Liebe Pfarreiangehörige
Von seinem Herzen und vom Licht geleitet

Ich möchte diese Möglichkeit nutzen, Sie alle aus dem Pfarrhaus in Wohlen zu begrüßen. Offiziell begann mein neuer Dienst am 1. Februar. An diesem Tag habe ich mit den Gläubigen das Fest Herz Jesu Freitag gefeiert, ein Fest, das uns an das große und hilfsbereite Herz Jesu erinnert. Schon am nächsten Tag, dem 2. Februar, fand das große Fest der „Darstellung des Herrn“ mit der traditionellen Segnung der Kerzen statt, das uns die Weissagung des Simeon in Erinnerung bringt, der Jesus als Licht der Menschen bezeichnete.
Für mich ist es kein Zufall, dass mein Wirken mit diesen Festen beginnt, sondern eine Offenlegung unserer gemeinsamen Arbeit. Jesus als unser Vorbild ist ein Licht und hat ein Herz für jeden einzelnen. Und dazu sind auch Sie und ich berufen. Die talentierten Mitarbeiter und Gläubigen, die ich bis jetzt getroffen habe, und die auch ungemein dazu beigetragen haben, mir einen sanften Einstieg zu ermöglichen, sind ein starkes Indiz dafür, dass wir unsere Aufgabe gemeinsam meistern werden. Wenn wir uns un zusammen auf den Weg machen, möchte ich Ihnen folgenden Abschnitt aus der frohen Botschaft als spirituellen Leitfaden ans Herz legen:

AUS DEM HL. EVANGELIUM NACH MATTÄUS 5,13-16
• In jener Zeit sprach Jesus zu seinen Jüngern: Ihr seid das Salz der Erde. Wenn das Salz seinen Geschmack verliert, womit kann man es wieder salzig machen?
• Es taugt zu nichts mehr, es wird weggeworfen und von den Leuten zertreten.
• Ihr seid das Licht der Welt. Eine Stadt, die auf einem Berg liegt, kann nicht verborgen bleiben.
• Man zündet auch nicht ein Licht an und stülpt ein Gefäß darüber, sondern man stellt es auf den Leuchter; dann leuchtet es allen im Haus.
• So soll euer Licht vor den Menschen leuchten, damit sie eure guten Werke sehen und euren Vater im Himmel preisen.

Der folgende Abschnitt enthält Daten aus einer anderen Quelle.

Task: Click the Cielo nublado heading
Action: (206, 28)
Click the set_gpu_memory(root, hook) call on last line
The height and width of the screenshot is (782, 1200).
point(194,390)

Dies ist ein sehr interessanter Abschnitt. Jesus nennt Sie und mich „Salz“ und „Licht“. Welch schöneres Kompliment könnte es geben? Dies zeigt uns, wie viel Vertrauen Christus in uns hat, vielleicht mehr, als wir in ihn haben. Er sieht etwas wahrhaft Gutes in uns. Er vertraut uns die Mission an, sein Licht zu sein, das in der Welt scheint, das Salz, das konserviert und die Welt mit dem Aroma der Liebe würzt, die Mission, eine Stadt des Lichtes zu sein, die Menschen zu Gott hin zieht. Was für eine Verantwortung! Es ist eine große Aufgabe, wenn wir bedenken, dass unsere persönliche Schwachheit uns oft dazu verleitet, unser Licht lieber zu verstecken, als es so zu zeigen, dass es weithin leuchten kann. Unsere Schwachheit bringt uns oft dazu, unser Salz lieber zu sammeln und zu konservieren, anstatt es als Würze zu verwenden.
Es ist gut zu wissen, dass wir wichtig füreinander sind. Und das ist mein Gebetsanliegen für uns alle: dass unsere Liebe wie das Salz sein möge, das das Leben geschmackvoll und wertvoll mach Und dass unsere christliche Lebensweise ein Licht für diejenigen sein möge, die in der Dunkelheit von Zweifeln und Ängsten leben. Möge unser Pastoralraum eine „Stadt” des Lichtes sein, die schon von weitem zu sehen ist als Zeichen dafür, dass Gott lebt und wirkt in seinem Volk. Und möge Gott Sie alle für diese Mission segnen: der Vater, der Sohn und der Heilige Geist. Amen.